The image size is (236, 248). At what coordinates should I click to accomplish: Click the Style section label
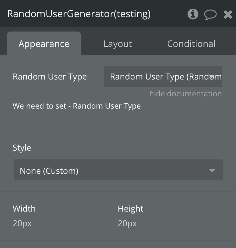click(x=22, y=147)
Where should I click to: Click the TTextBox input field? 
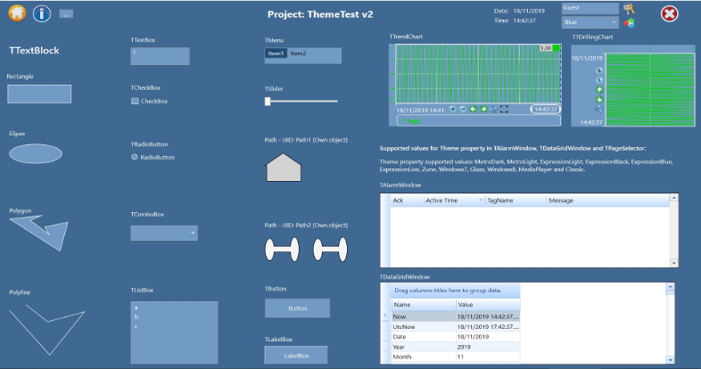pos(160,56)
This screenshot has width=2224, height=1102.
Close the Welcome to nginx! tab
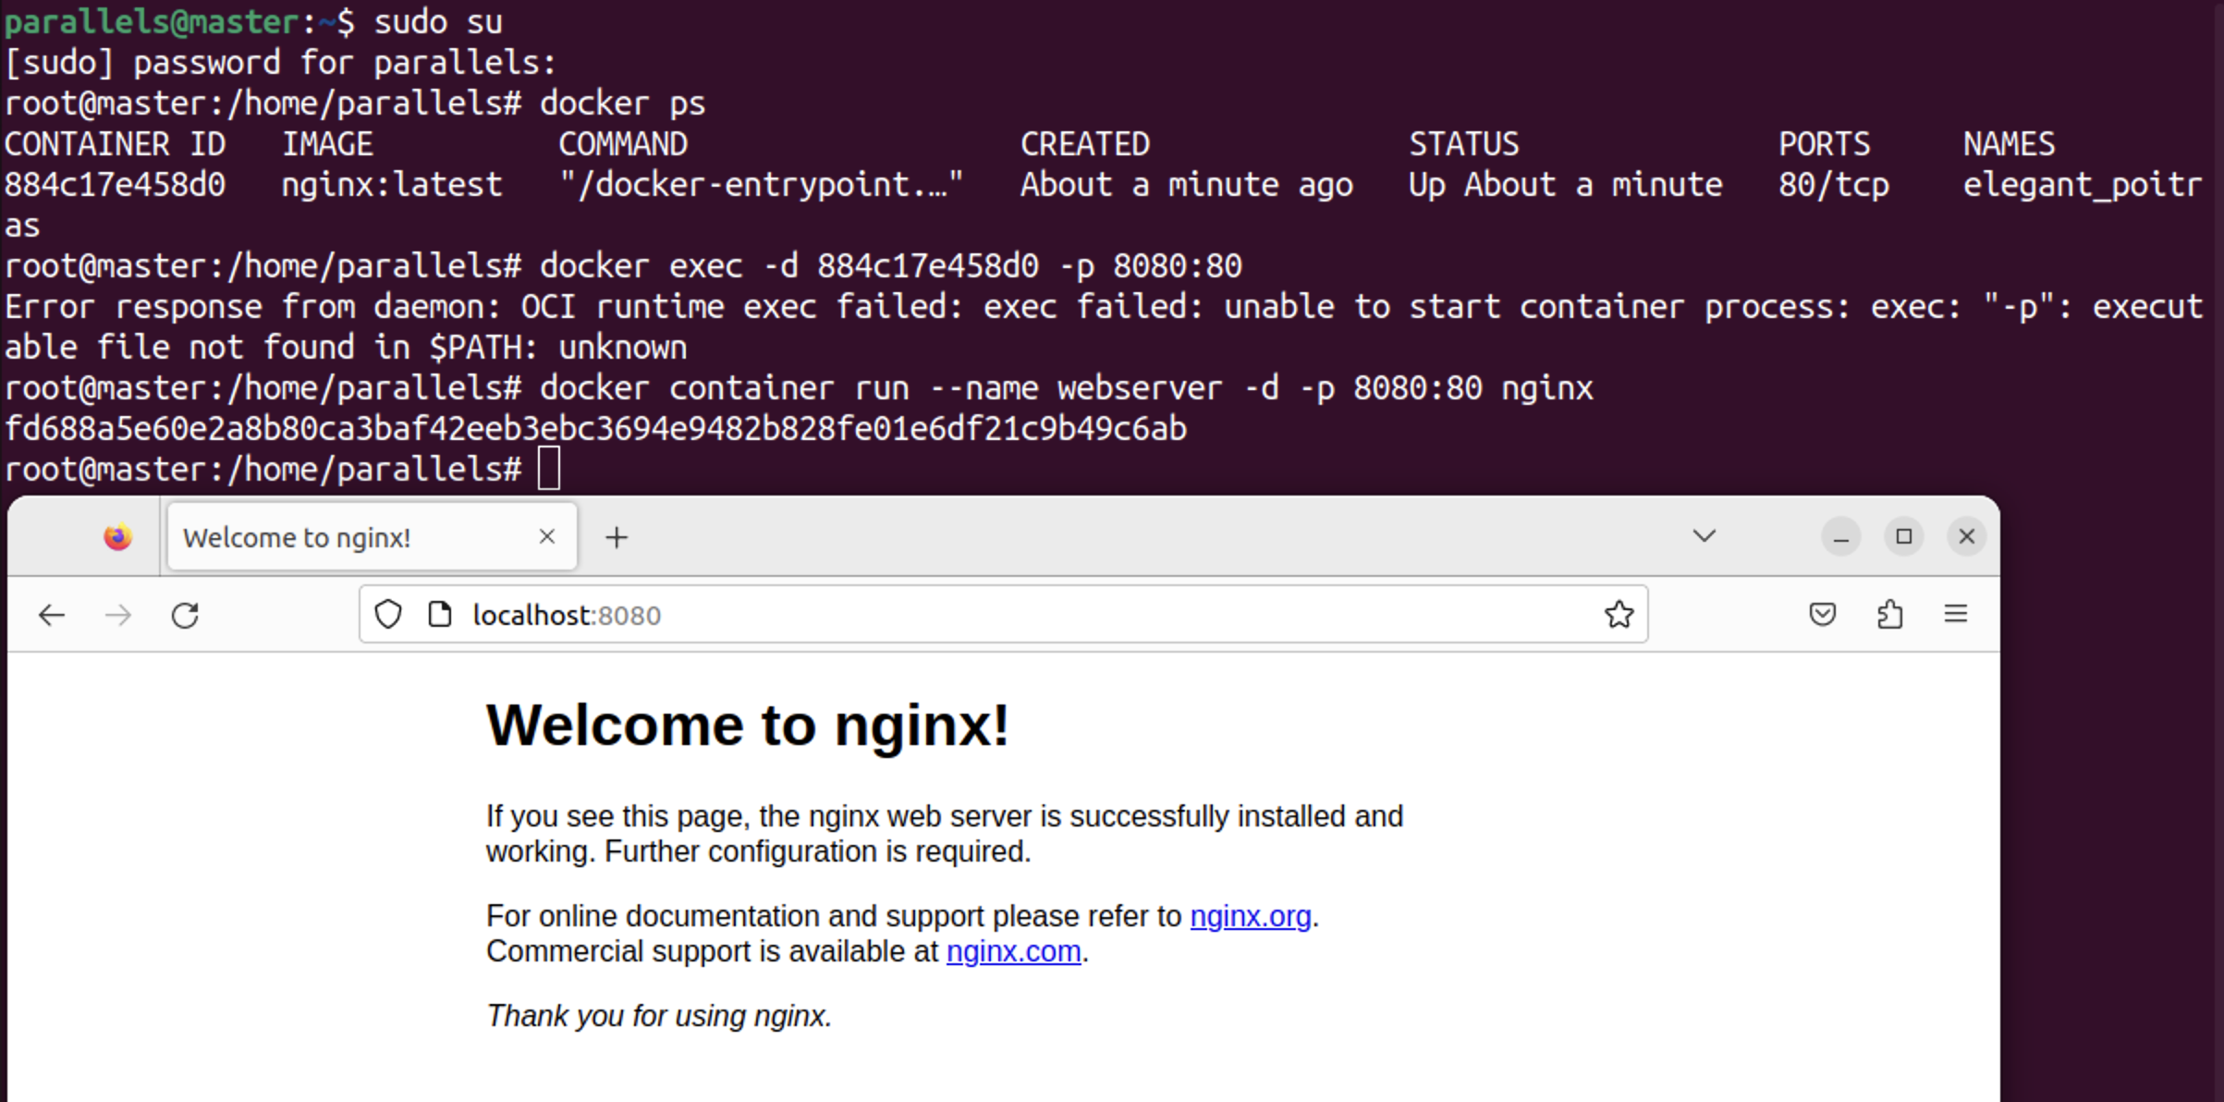click(x=547, y=537)
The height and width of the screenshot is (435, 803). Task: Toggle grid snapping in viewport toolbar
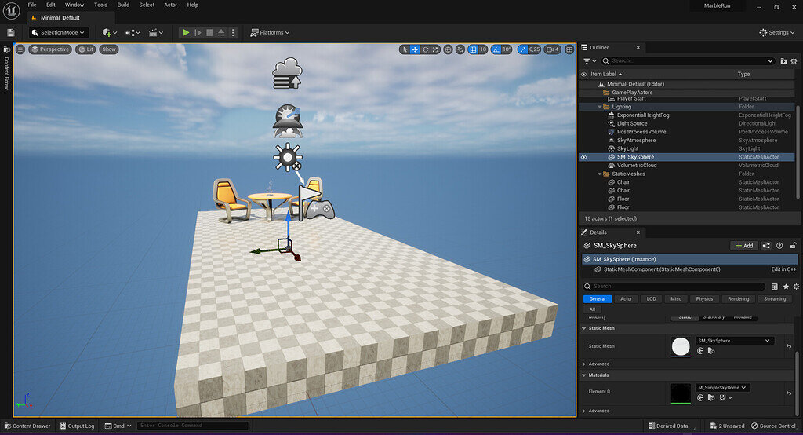coord(473,49)
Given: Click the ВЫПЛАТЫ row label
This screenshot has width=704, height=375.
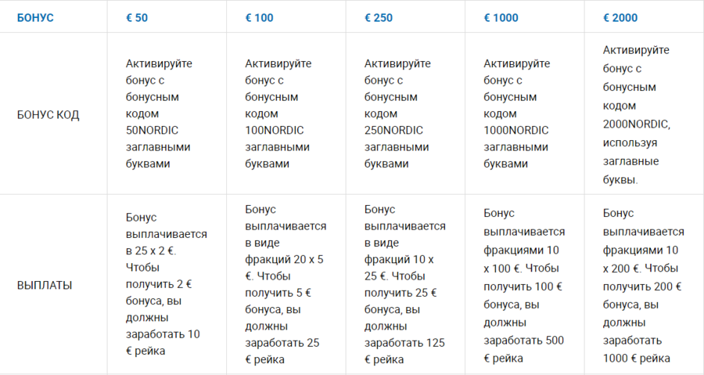Looking at the screenshot, I should [x=45, y=285].
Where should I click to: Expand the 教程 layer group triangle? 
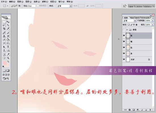coord(127,30)
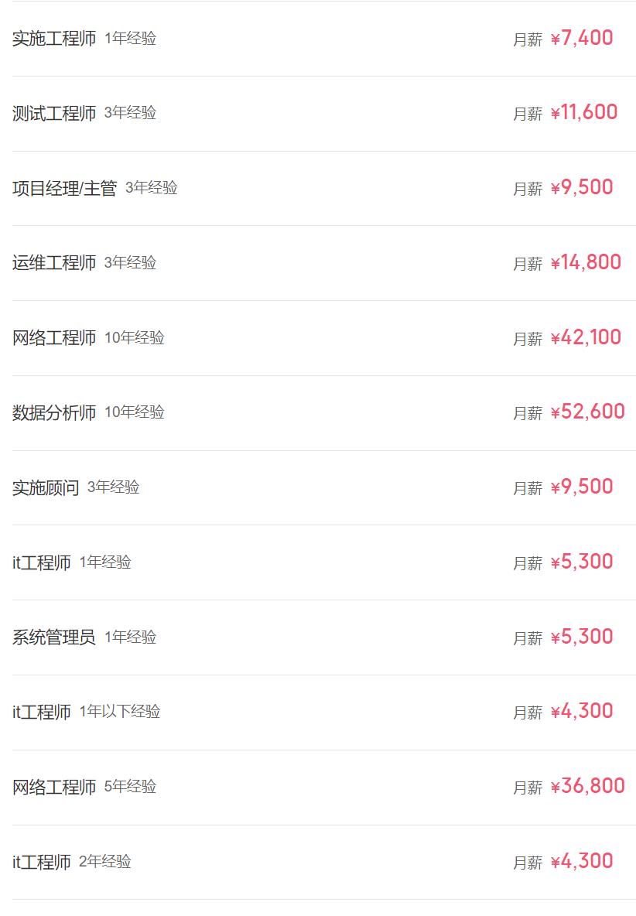
Task: Click the 3年经验 label beside 测试工程师
Action: tap(130, 113)

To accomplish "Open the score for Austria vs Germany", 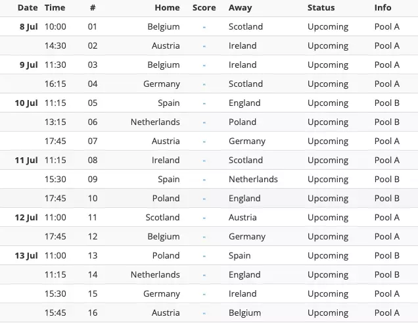I will point(204,141).
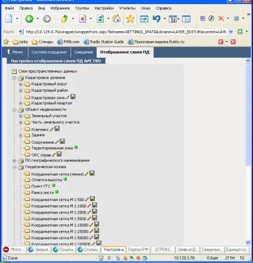Toggle green indicator beside Пункт ГГС
This screenshot has height=263, width=253.
pos(54,185)
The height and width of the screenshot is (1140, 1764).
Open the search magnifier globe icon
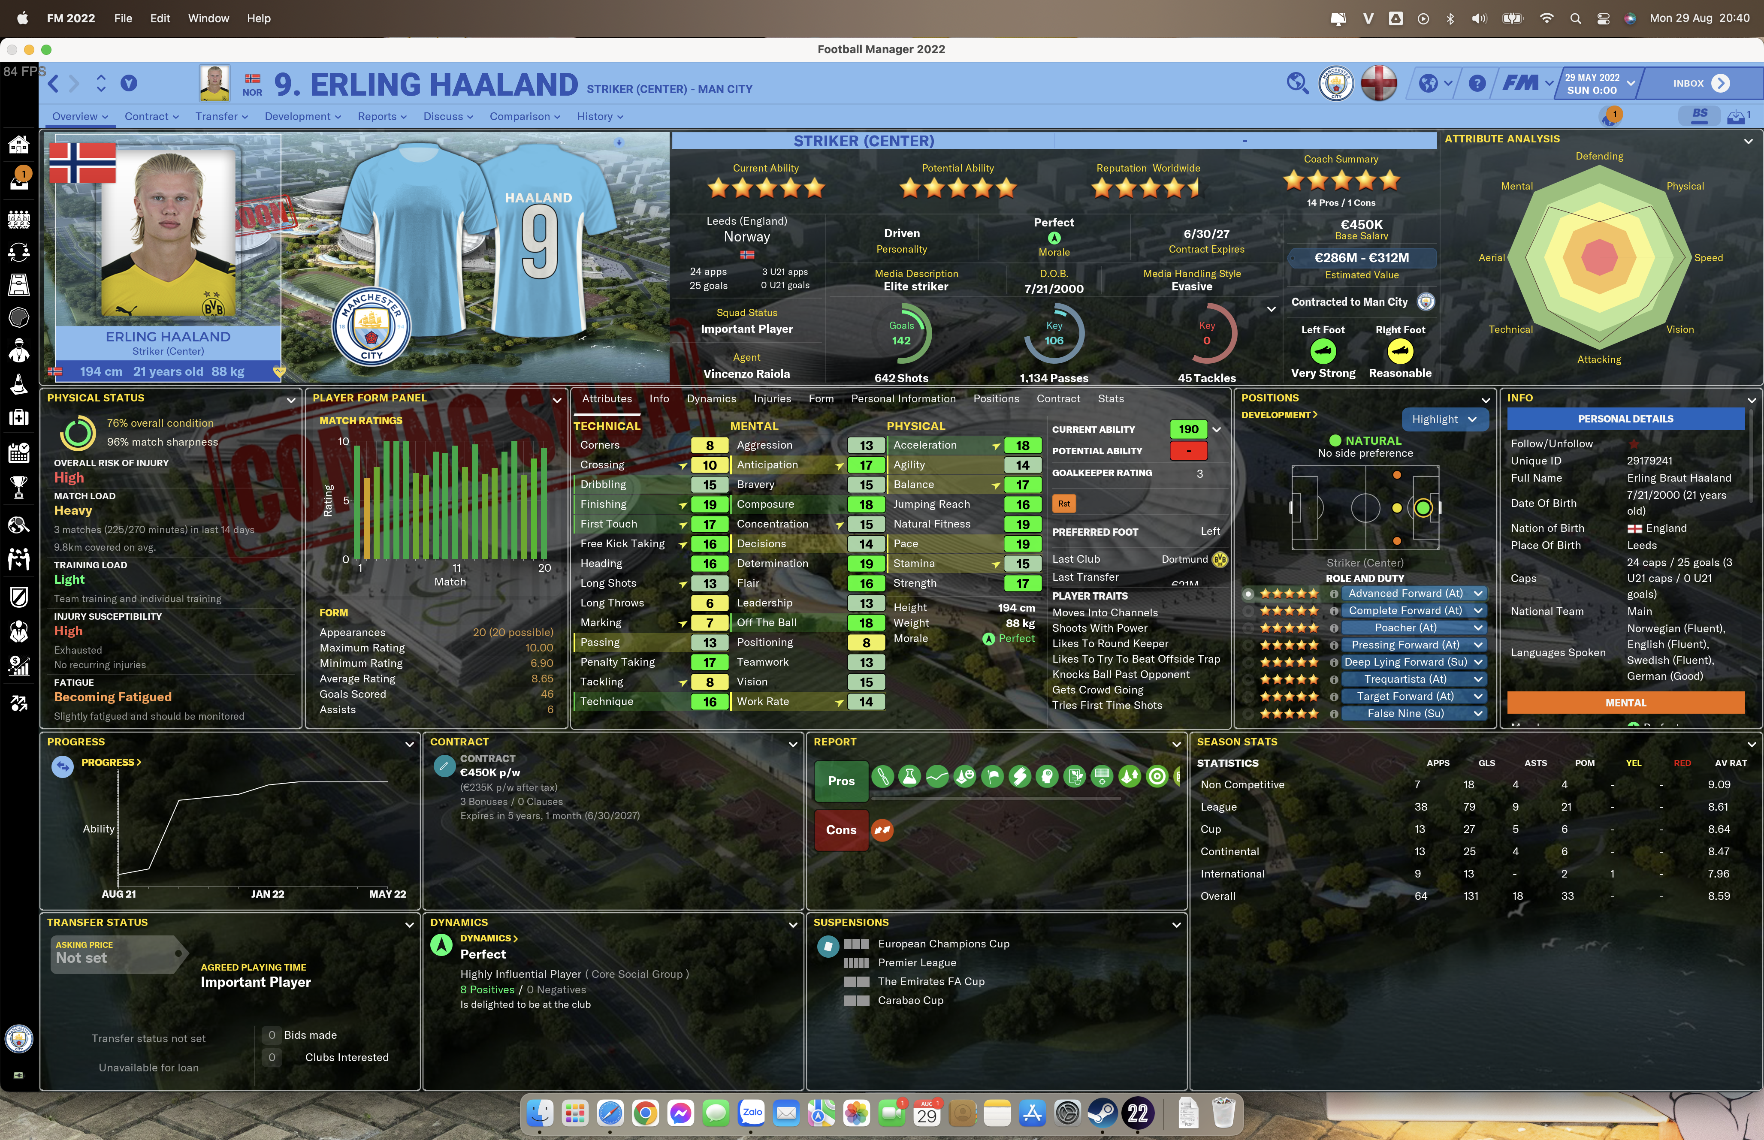coord(1297,83)
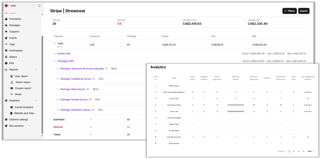Viewport: 321px width, 159px height.
Task: Click the Export button
Action: (x=303, y=11)
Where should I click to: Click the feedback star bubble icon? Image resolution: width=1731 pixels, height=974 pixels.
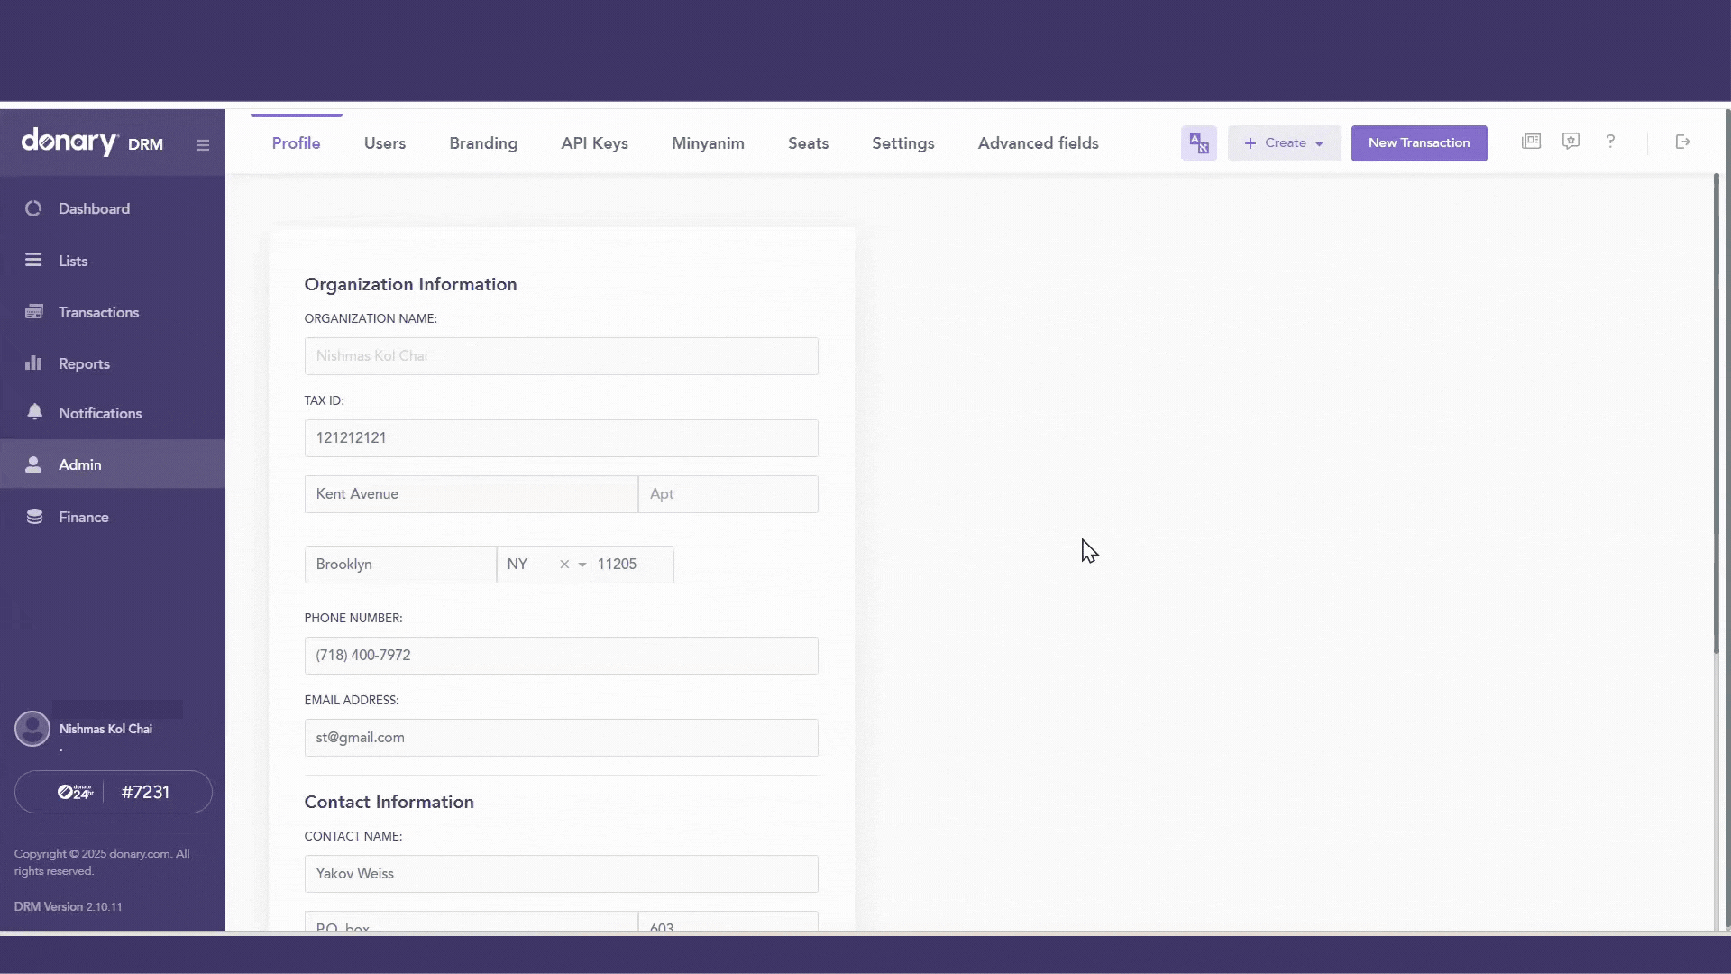click(x=1571, y=142)
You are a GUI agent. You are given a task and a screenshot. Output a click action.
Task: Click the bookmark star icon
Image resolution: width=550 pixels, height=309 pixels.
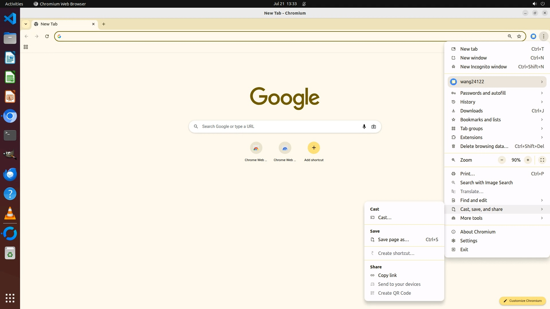(x=519, y=36)
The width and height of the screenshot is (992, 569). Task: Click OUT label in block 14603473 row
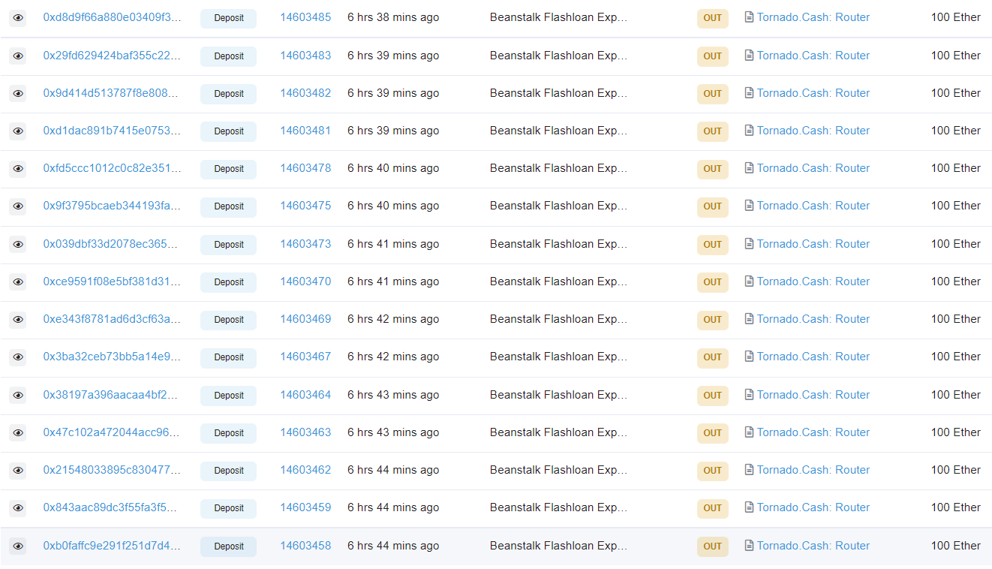coord(712,244)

--------------------

> _TASK STATEMENT_: Please find and copy each line of the listing above that contains the word "icon".

> _THE RESULT_:
Open the search magnifier globe icon
Where should I click to: Click the feedback star bubble icon? Image resolution: width=1731 pixels, height=974 pixels.
Task: Click the bookmark star icon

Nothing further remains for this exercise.